Patents are valuable tools in a company’s arsenal to resist competition because it provides an exclusive right up to a period of twenty years. However, often inventors and businesses find out, five or ten years down the road, that the patent does not cover the product that they are selling or does not cover the product the competitor is selling. By the time they realize that the defect, it is often too late to correct it.

Patents are expected to describe the discovery in detail, and end in one or more succinct definitions of the invention, what are called patent “claims”. The “claims” section is an important part of the patent, and success or failure in the market place rides on the accuracy of the claims. The claims, most often written by lawyers, contain many legal terms. When the legal terms do not match with the scientific meaning the inventor had in mind, then the patent may not survive a challenge by the competitor.
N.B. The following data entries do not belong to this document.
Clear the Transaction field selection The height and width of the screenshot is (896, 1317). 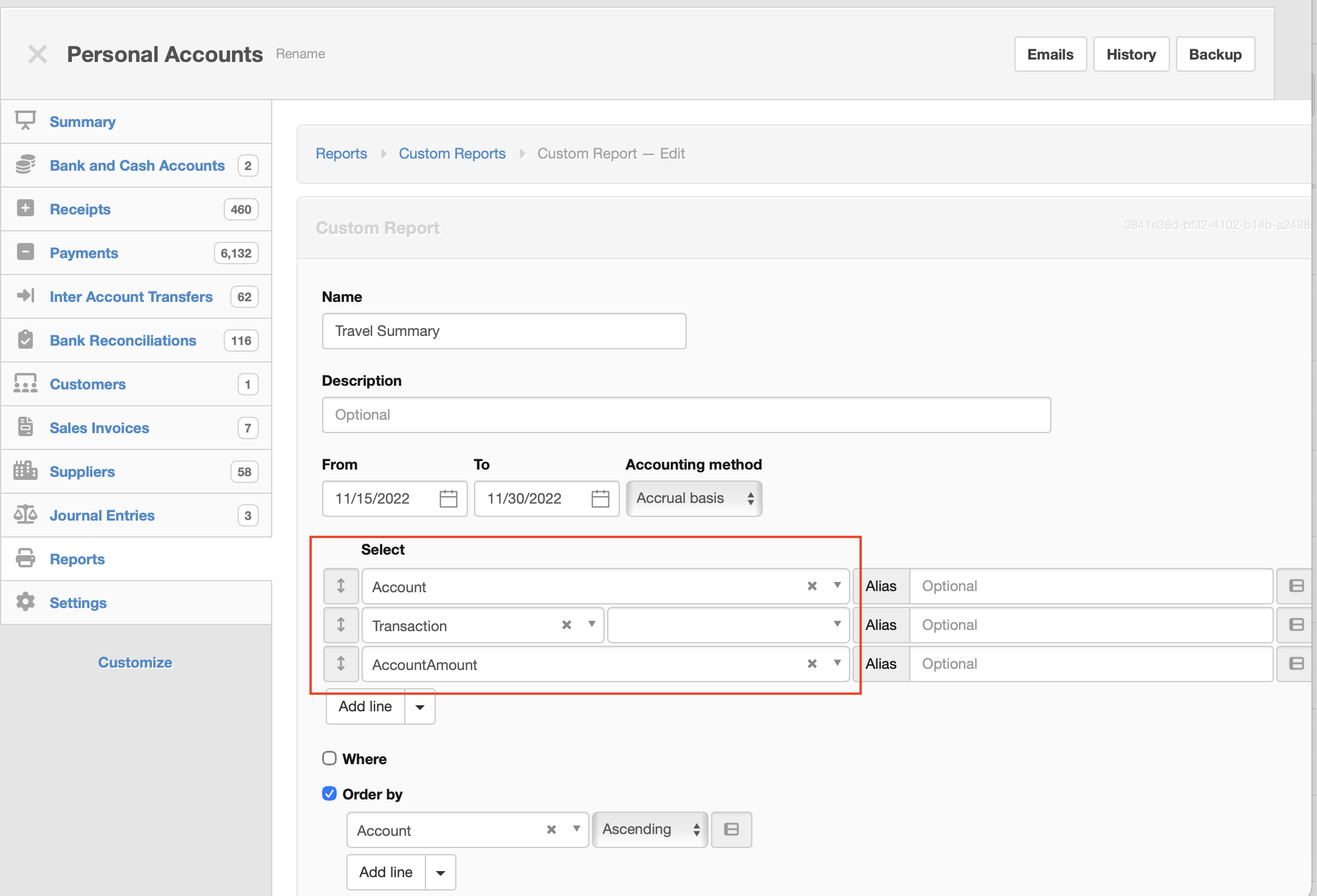566,625
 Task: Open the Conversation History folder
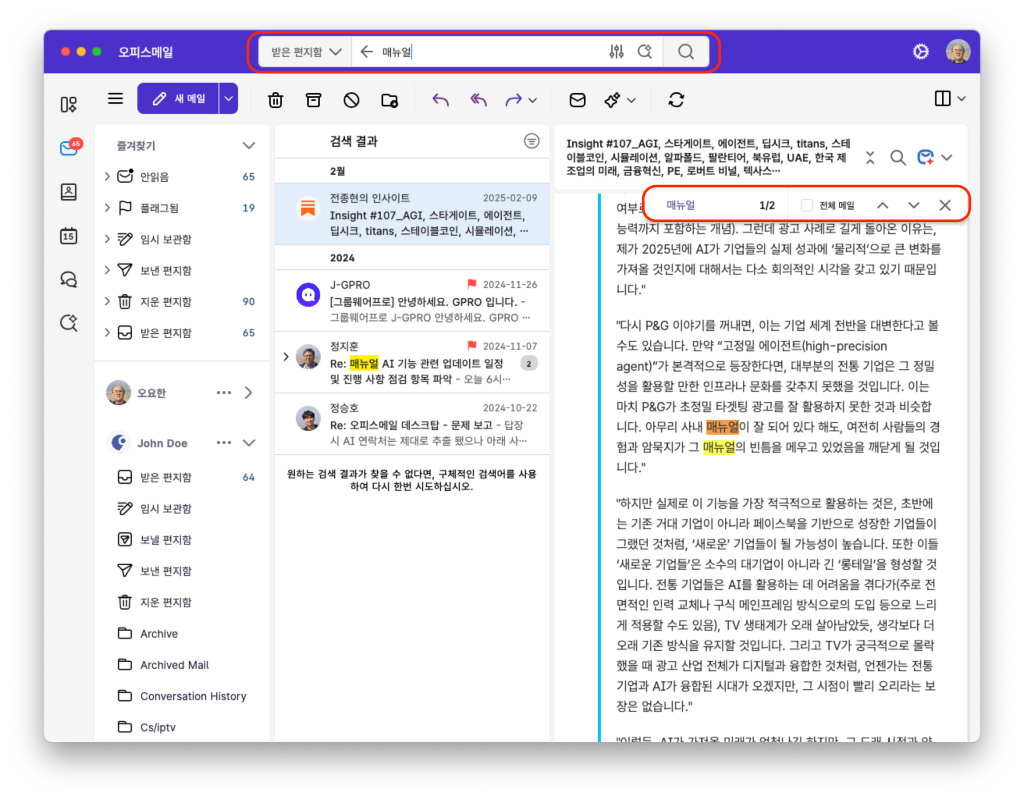pos(193,696)
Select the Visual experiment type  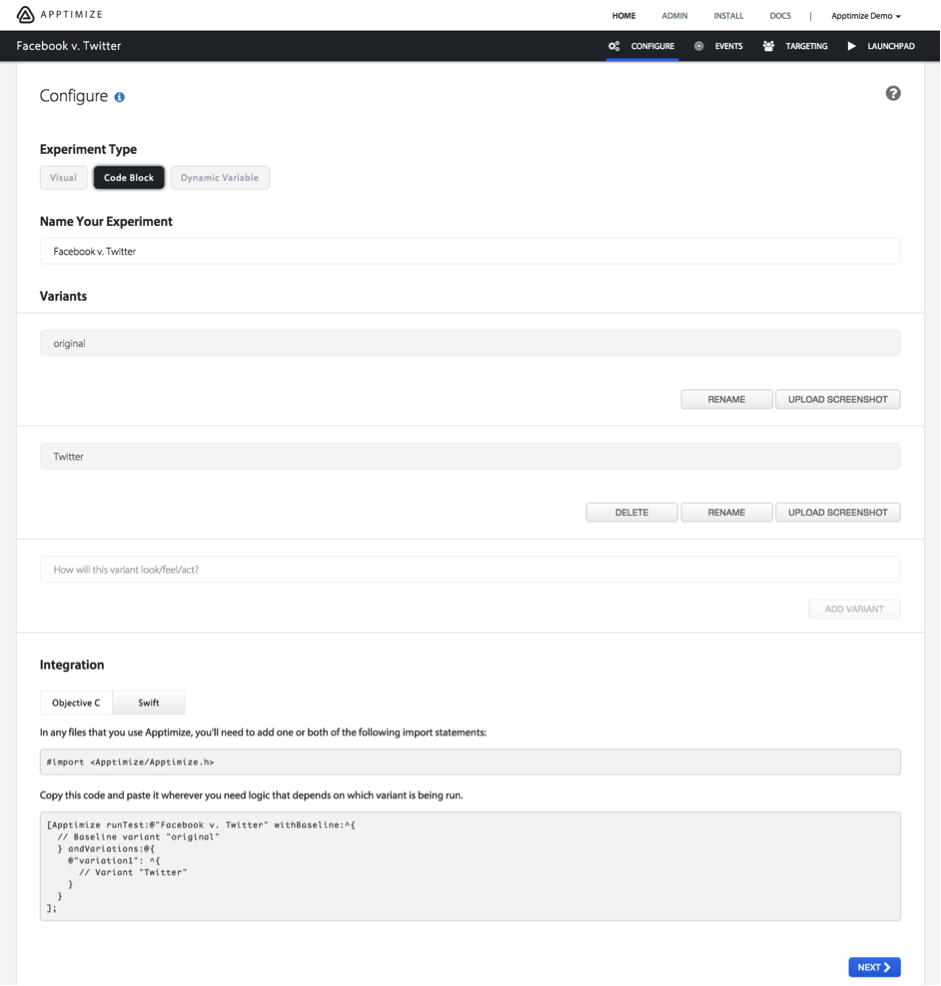click(64, 177)
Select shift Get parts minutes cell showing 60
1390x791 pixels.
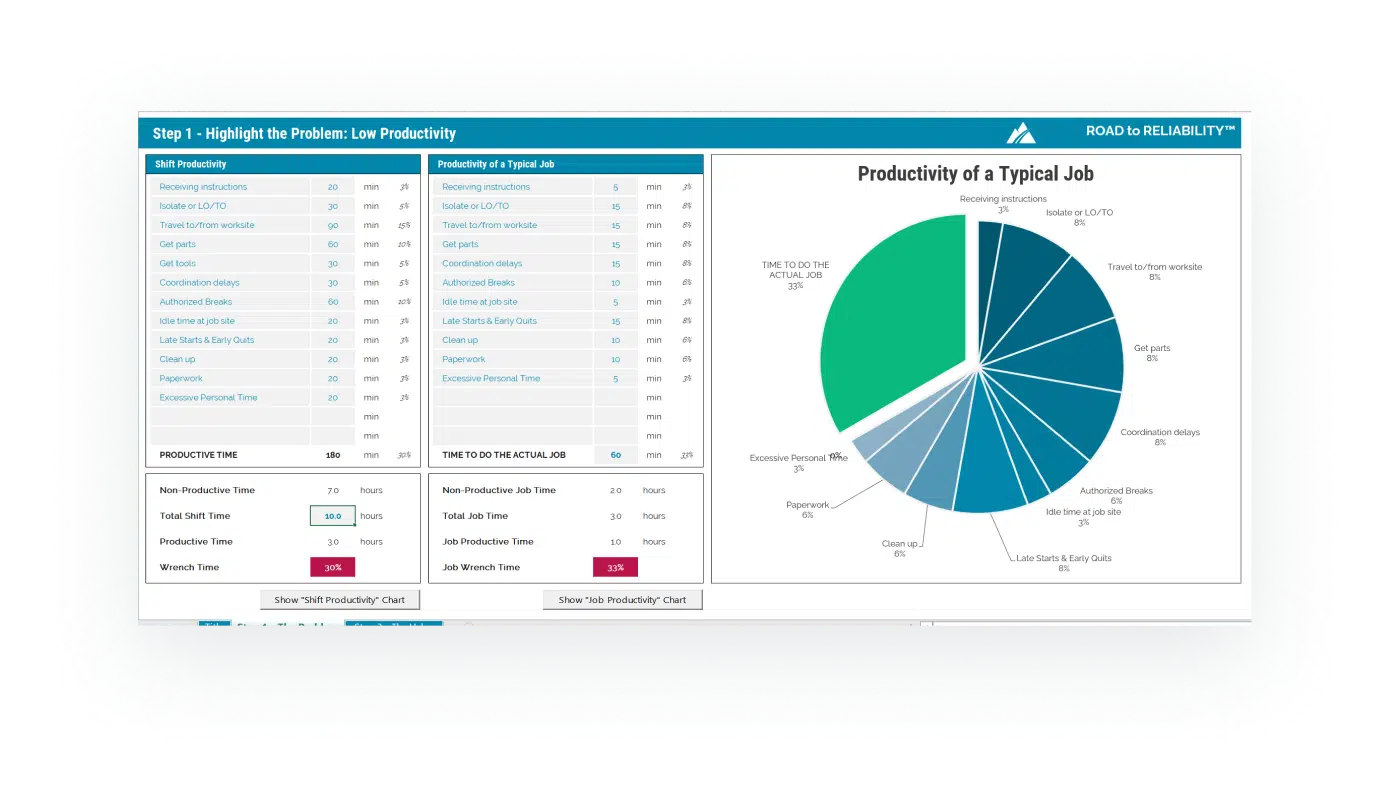332,244
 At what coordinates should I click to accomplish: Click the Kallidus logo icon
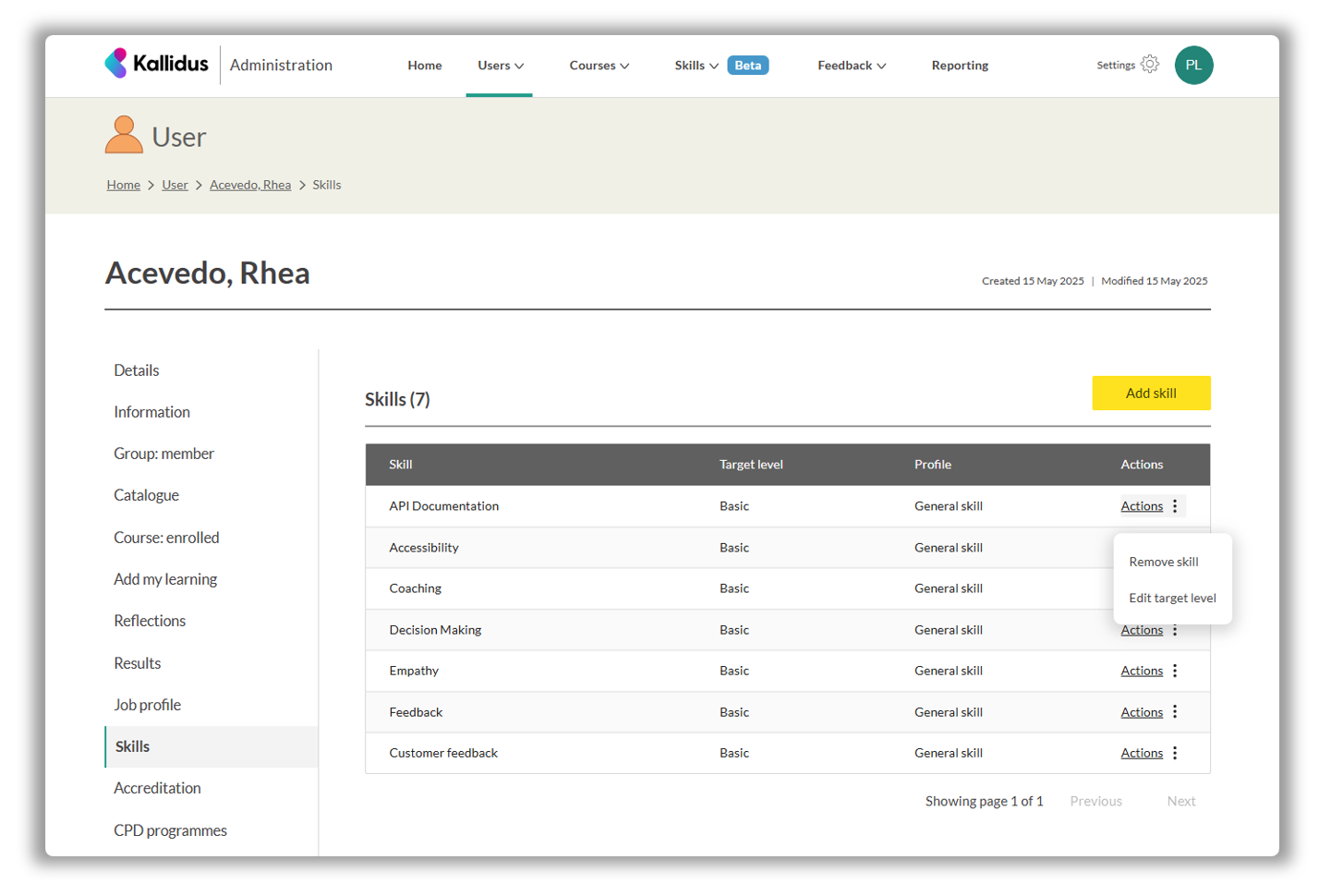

Take for example the patent for an extended release drug formulation containing a drug solvent described in the claims as a “solubilizer”. The patent holder argued that the term covers many different kinds of solvents and not just a surfactant. The infringer argued that the disputed term covers only a surfactant and nothing else. The appeals court ruled, much to the disappointment of the patent holder, in favor of the infringer saying that the invention was described in the patent with only a surfactant as the solubilizer.

Consider the patent for making crisp and flaky cookies. The patent claim stated, as part of the baking step, that the cookie dough is heated to 400 to 800 degrees. Can a cookie really survive this intense heat? Wouldn’t it produce a charcoal briquette rather than a crisp and flaky cookie? The judge ruled against the patent holder. The patent could have succeeded had it used “at”, rather than “to”.

To avoid such problems and unpleasant surprises, the patent must be written carefully, keeping in mind that every word used to describe the invention must scientifically and legally correct, and every argument made to obtain the patent must be consistent with the original intent of the inventor.